An interesting property which once stood at the lower end of Dennis Lane close to the junction with London Road, was 'ffiddells' known in its more recent history as 'Kingsdale'.  This was a fine Tudor house of 15th century vintage, and originally a Head Tenement of the Manor.

Two further habitations were passed on the right namely Belmont lodge and Elstree Cottage, and behind them were the fields and grounds around the one-time Warren House (to which reference was made in the Stanmore Hill narrative).  In the first decade of this century the banker and philanthropist, Louis Bischoffshoem, entertained King Edward VII on the private golf course.

Near the top of Dennis Lane we come again, this time from a different direction, upon the area once covered by the gardens of Stanmore Hall.  Not mentioned in an earlier narrative was the fact that the Hall, originally built by the Duke of Chandos, has over the years undergone much alteration, and in the 19th century was associated with Robert Holland, MP.  He gained fame with a spectacular ascent from Vauxhall Gardens in the Great Nassau Balloon in 1836.  In the Hall gardens was a cave and some old residents believe that Dick Turpin once hid within its dark recesses.

Moving forward in time to a date three years after VJ Day in July 1948, local residents gathered at the foot of Dennis Lane by the crossroads to watch runners in the International Olympic Games turning from London Road into Marsh Lane on their final lap back to Wembley Stadium.  Another crowd at Stanmore Bakerloo Station had marvelled at the stamina of the runners as they restarted, refreshed, having been showered with water and douched with sponges of blackcurrant juice.

The ancient Britons - and no doubt the Romans - who tramped up this ancient lane two thousand years ago might well be pleasantly surprised at what they would find in the last quarter of the 20th century.  The lane is still quaintly narrow - not a place to motor down at speed - but on the site of 'Kingsdale' is now a vast, newly-built complex of modern flats.  On the ascent one encounters a variety of residences, mostly large houses and bungalows with various cul-de-sacs leading to modern property developments.  The old Hall Farm area has disappeared under one such Close bearing the farm name.

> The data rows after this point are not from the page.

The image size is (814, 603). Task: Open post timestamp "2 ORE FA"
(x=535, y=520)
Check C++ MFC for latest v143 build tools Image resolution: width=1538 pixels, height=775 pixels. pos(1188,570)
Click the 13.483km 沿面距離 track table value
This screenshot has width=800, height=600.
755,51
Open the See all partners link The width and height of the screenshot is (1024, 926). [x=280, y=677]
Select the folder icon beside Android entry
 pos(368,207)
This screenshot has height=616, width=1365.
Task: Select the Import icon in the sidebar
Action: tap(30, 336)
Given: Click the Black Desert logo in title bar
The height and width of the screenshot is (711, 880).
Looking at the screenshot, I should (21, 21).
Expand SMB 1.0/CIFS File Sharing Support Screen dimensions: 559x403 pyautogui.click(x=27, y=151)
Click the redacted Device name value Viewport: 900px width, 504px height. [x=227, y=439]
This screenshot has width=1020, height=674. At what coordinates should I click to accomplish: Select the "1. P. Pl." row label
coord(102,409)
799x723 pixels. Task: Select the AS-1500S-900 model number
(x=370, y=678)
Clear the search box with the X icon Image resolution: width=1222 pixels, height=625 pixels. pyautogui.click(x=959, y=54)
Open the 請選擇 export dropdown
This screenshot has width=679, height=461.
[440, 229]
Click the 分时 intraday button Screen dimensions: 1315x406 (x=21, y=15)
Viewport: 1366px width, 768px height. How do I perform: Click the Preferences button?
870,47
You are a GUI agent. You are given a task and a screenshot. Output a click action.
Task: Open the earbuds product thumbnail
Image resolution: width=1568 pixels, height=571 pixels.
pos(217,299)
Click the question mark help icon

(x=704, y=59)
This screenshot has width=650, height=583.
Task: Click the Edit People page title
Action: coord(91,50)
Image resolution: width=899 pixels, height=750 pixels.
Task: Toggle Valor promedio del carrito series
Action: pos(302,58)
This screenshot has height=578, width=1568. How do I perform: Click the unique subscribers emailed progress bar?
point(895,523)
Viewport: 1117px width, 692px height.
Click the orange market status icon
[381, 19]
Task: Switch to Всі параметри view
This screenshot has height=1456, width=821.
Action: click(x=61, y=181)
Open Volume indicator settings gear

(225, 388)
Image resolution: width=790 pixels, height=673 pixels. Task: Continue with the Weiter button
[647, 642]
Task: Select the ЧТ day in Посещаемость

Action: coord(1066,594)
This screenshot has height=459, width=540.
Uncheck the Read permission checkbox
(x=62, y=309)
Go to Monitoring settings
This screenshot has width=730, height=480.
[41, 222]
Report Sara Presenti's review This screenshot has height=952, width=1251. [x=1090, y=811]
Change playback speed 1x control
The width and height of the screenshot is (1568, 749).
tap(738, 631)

Past the half-way mark the houses on the right give way to a fenced-in spinney which - at night particularly - still retains an element of mystery and suspense where, but for the brilliantly lit houses on the other side of the road, one can still imagine Dick Turpin springing out from the shadows with his frightening command of 'Stand and Deliver'.

Our narratives continually remind the reader of the bygone delights of Harrow when it was almost entirely rural - and perhaps one is inclined to yearn for a return of those days.  But a quiet Sunday stroll along highways such as Dennis Lane encourage one to be thankful that, in some places at least, the distant past of Stanmore emerges with its haunting appeal and beauty.